Skip any pictures. Repeat the data exactly, from its first line through the line that holds "Patricia M Robertson (74, 16)", both included.

*** PROVIDED RECORDS Section Begins ***

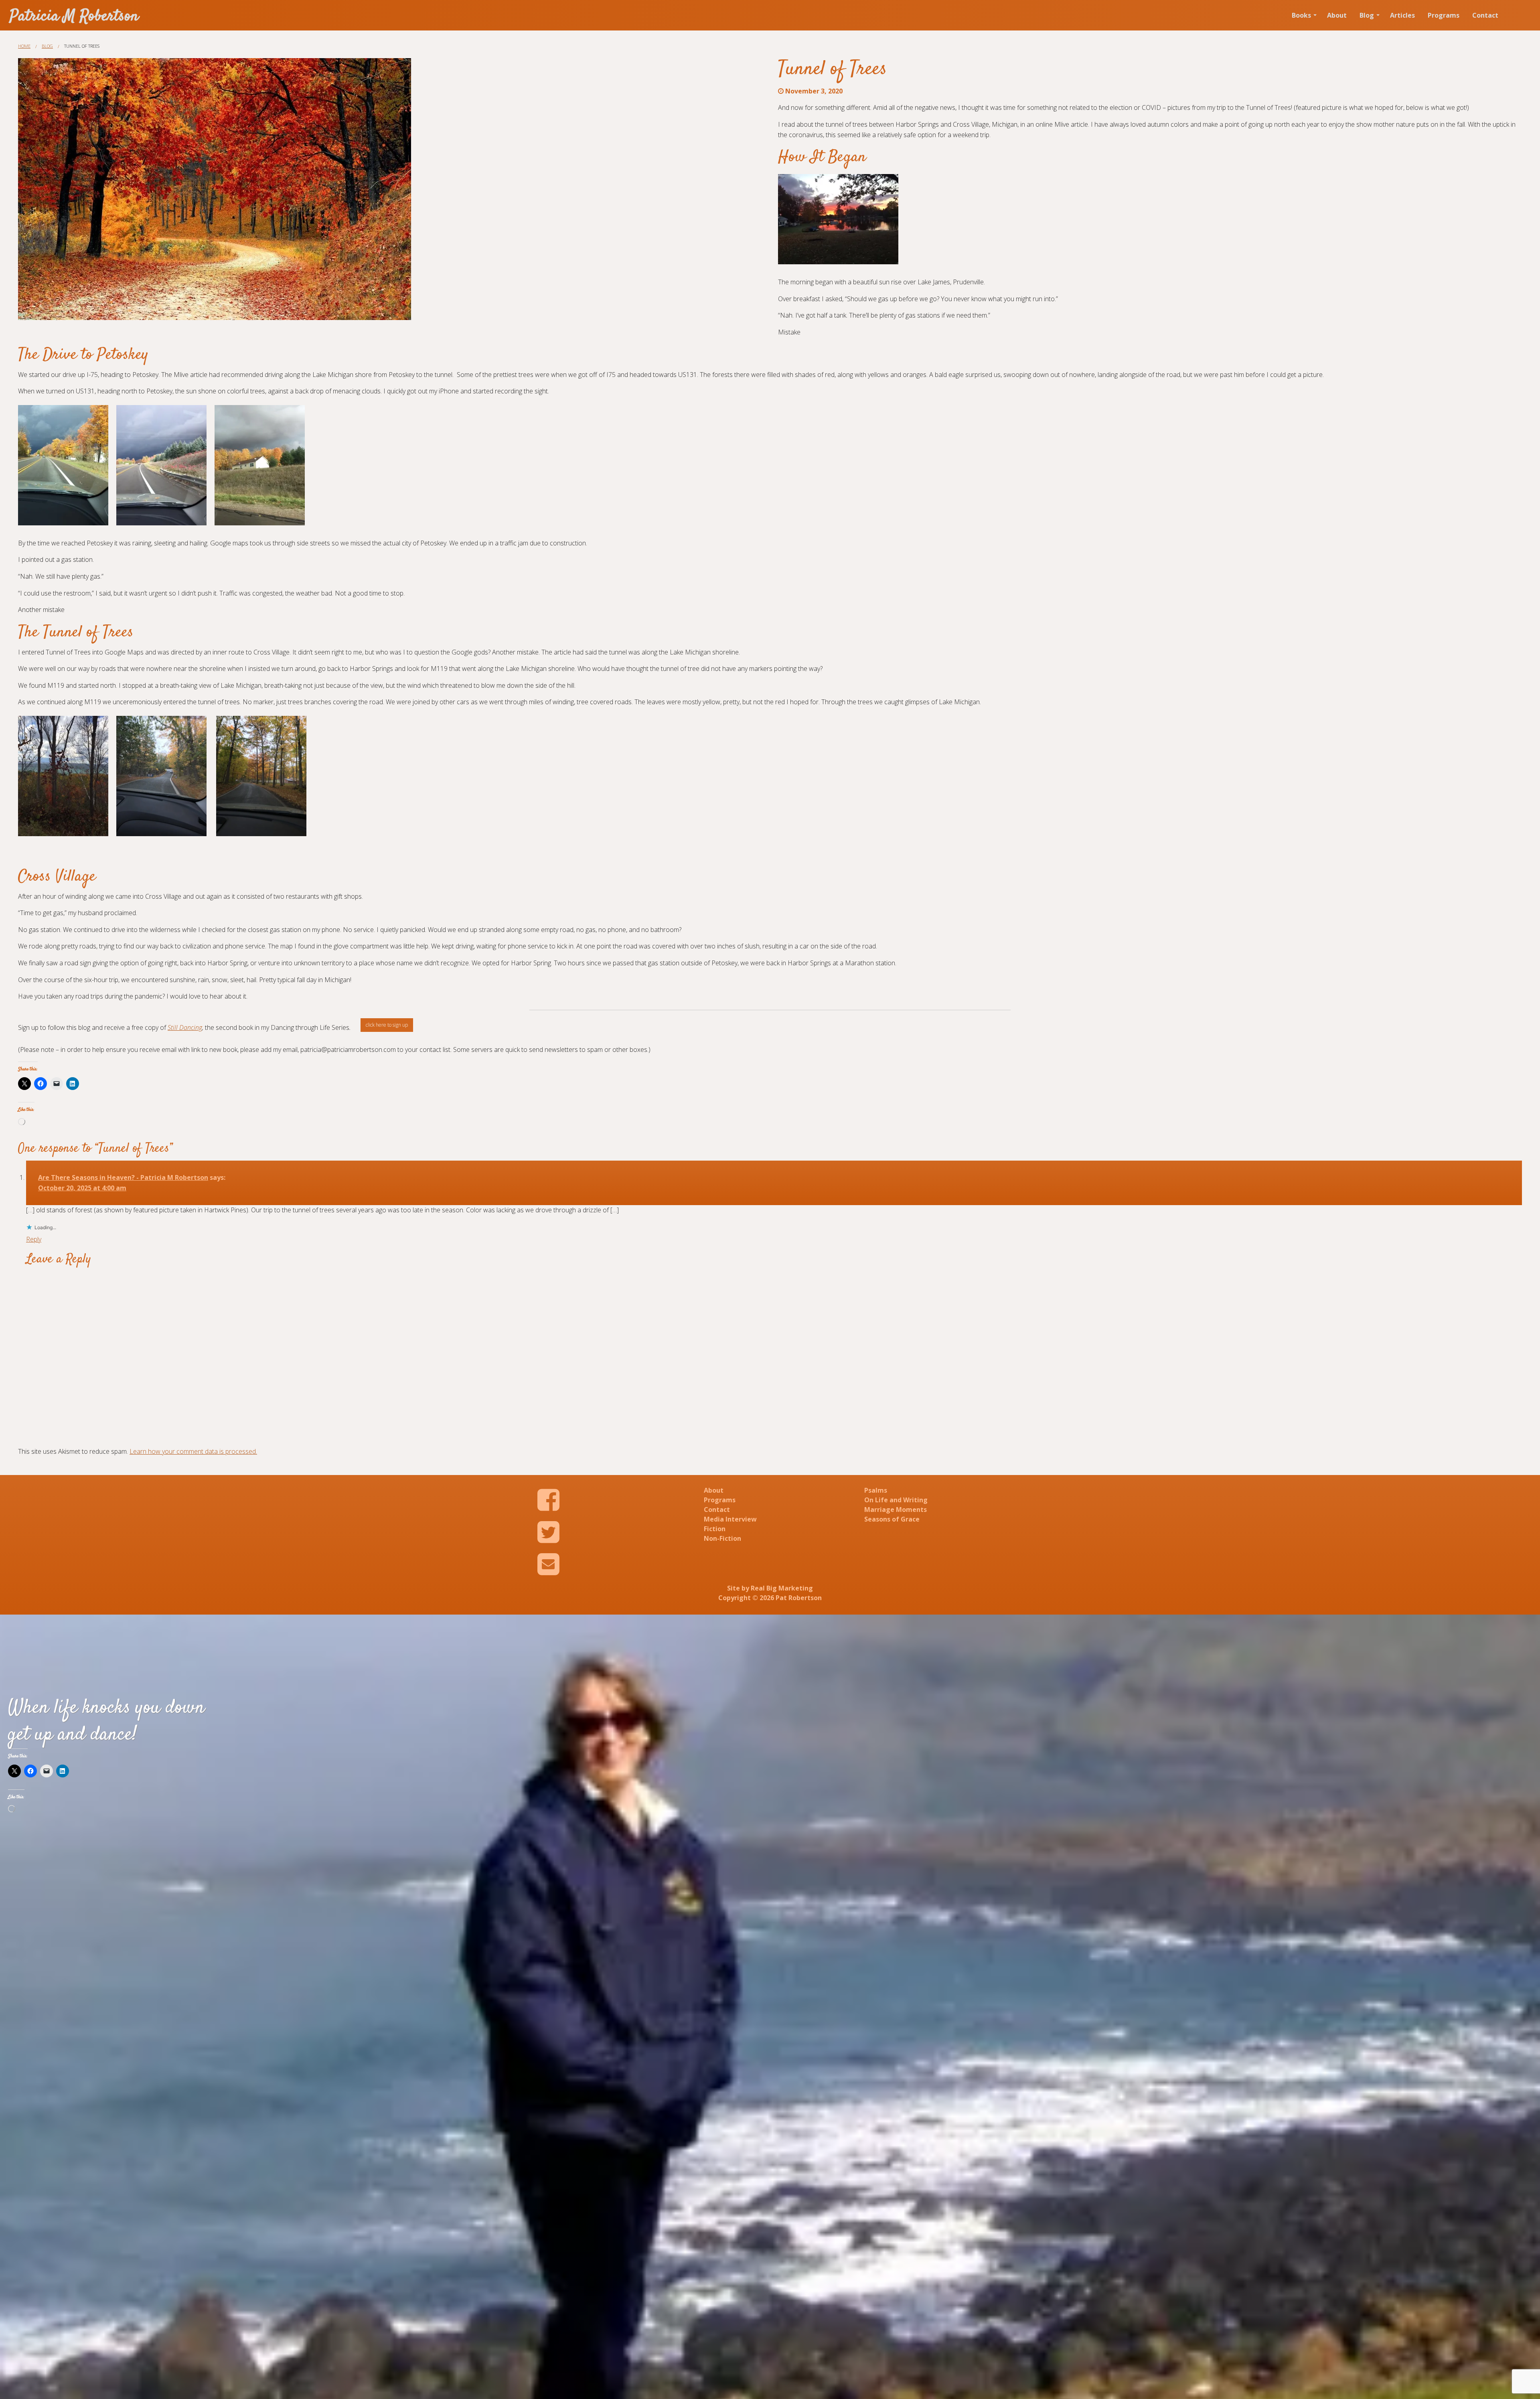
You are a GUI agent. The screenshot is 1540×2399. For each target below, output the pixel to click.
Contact (1485, 15)
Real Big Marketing (782, 1588)
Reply (33, 1239)
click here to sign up (387, 1024)
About (1337, 15)
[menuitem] (1303, 15)
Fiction (714, 1529)
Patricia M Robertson (74, 16)
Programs (1443, 15)
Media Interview (730, 1519)
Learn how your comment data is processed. (193, 1451)
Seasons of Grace (892, 1519)
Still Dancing (185, 1027)
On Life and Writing (896, 1500)
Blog (1367, 15)
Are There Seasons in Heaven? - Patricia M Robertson (123, 1177)
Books (1301, 15)
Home (24, 46)
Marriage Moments (895, 1509)
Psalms (875, 1490)
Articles (1402, 15)
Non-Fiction (722, 1538)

*** PROVIDED RECORDS Section Ends ***

EXERCISE OUTPUT:
You are a GUI agent. The screenshot is 1540×2399. For each target below, output the pixel to click.
Contact (1485, 15)
Real Big Marketing (782, 1588)
Reply (33, 1239)
click here to sign up (387, 1024)
About (1337, 15)
[menuitem] (1303, 15)
Fiction (714, 1529)
Patricia M Robertson (74, 16)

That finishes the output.